De Nevers, who has served as a research fellow at the Belfer Center for Science and International Affairs, the Center for International Security and Cooperation, the Hoover Institution at Stanford University, and the International Institute for Strategic Studies, says that some cyber attacks appear to be phishing ef-forts seeking information while others are more destructive in intent, trying to override control systems or cause infrastructure breakdowns. “Both kinds of attacks are worrisome because phishing may give the at-tacker valuable information to use for other unknown purposes down the road,” she says.
Often the targets are unaware of attacks for weeks or even longer. And it can be hard to determine who is behind an attack, whether it was initiated by state actors or other groups or individuals, says de Nevers, co-author of Combating Terrorism: Strategies and Approaches (CQ Press), with Banks and former Maxwell dean Mitchel Wallerstein. “It appears that actors in several countries, including Russia, China, and Iran, engage in cyber attacks against other states frequently, as does North Korea,” she says.
While cyber warfare is typically thought of outside conventional forms of conflict, retired Vice Admiral Robert Murrett says our military experiences cyber attacks on a daily basis. “It’s just part of the landscape now, something that happens all the time relative to what we describe as ‘phase zero’ operations we’re engaged in around the world,” he says.

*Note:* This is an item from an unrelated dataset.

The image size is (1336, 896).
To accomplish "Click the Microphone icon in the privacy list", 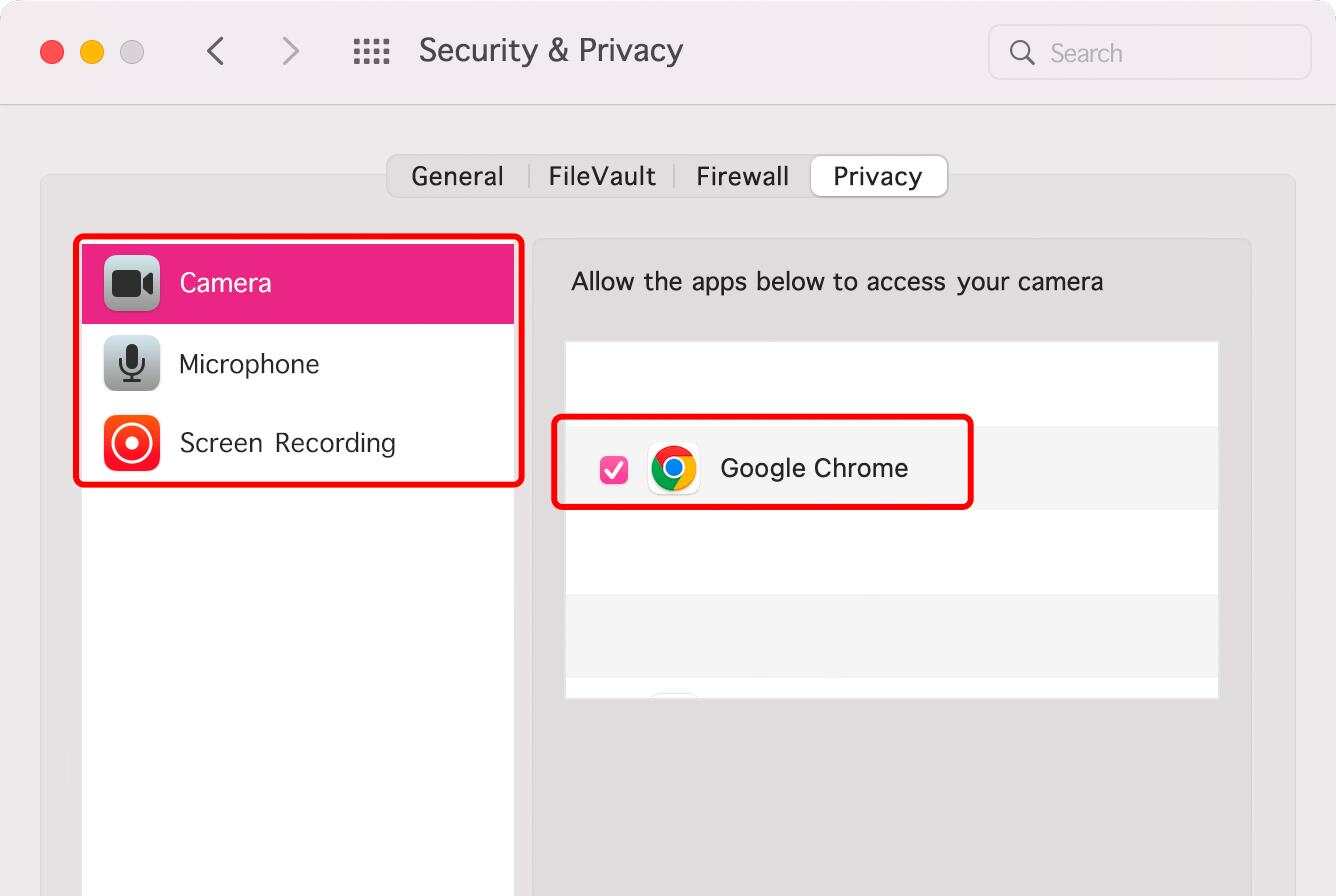I will coord(132,363).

In 2009, U.S. Cyber Command was created under U.S. Strategic Command, to provide a centralized military command of cyberspace operations and defense of military networks. “I’d like to think we’re doing a better job of protecting against vulnerabilities,” Murrett says.
Murrett became deputy director of INSCT and a professor of practice in public administration and international affairs after a long and distinguished career at senior levels within the U.S. defense and intelligence fields, serving as director of Naval Intelligence and director of the National Geospatial-Intelligence Agency.
While routine cyber attacks are a significant threat, Murrett is focused on aggression from Russia and Iran and the activities of non-state actors working out of ungoverned areas (known as “black spots”), which can be used as a base for conducting operations against us or our allies. (See article at left.) He re-mains concerned about the proliferation of nuclear weapons. “The global inventory of nuclear weapons is well in excess of 15,000 and varies widely,” he says.
Aside from a deliberate attack are ongoing issues of maintenance and security in countries such as Russia and Pakistan, says Murrett, who is also a staff member at the RAND Corporation and the Institute for Defense Analyses. Regarding state actors, he says he’s most worried about North Korea, “which has a very small inventory, but is most worrisome on a weapon-per-weapon basis.”
And of course, while computer systems controlling our own nuclear arsenal are subject to near continuous cyber attack, Banks reminds that the United States is also in the game.
Cyberwarfare is a likely tool the United States would employ to prevent a nuclear strike. Potentially, he says, “you could shut down command and control and really influence the outcome of a kinetic war by using cyber weaponry.”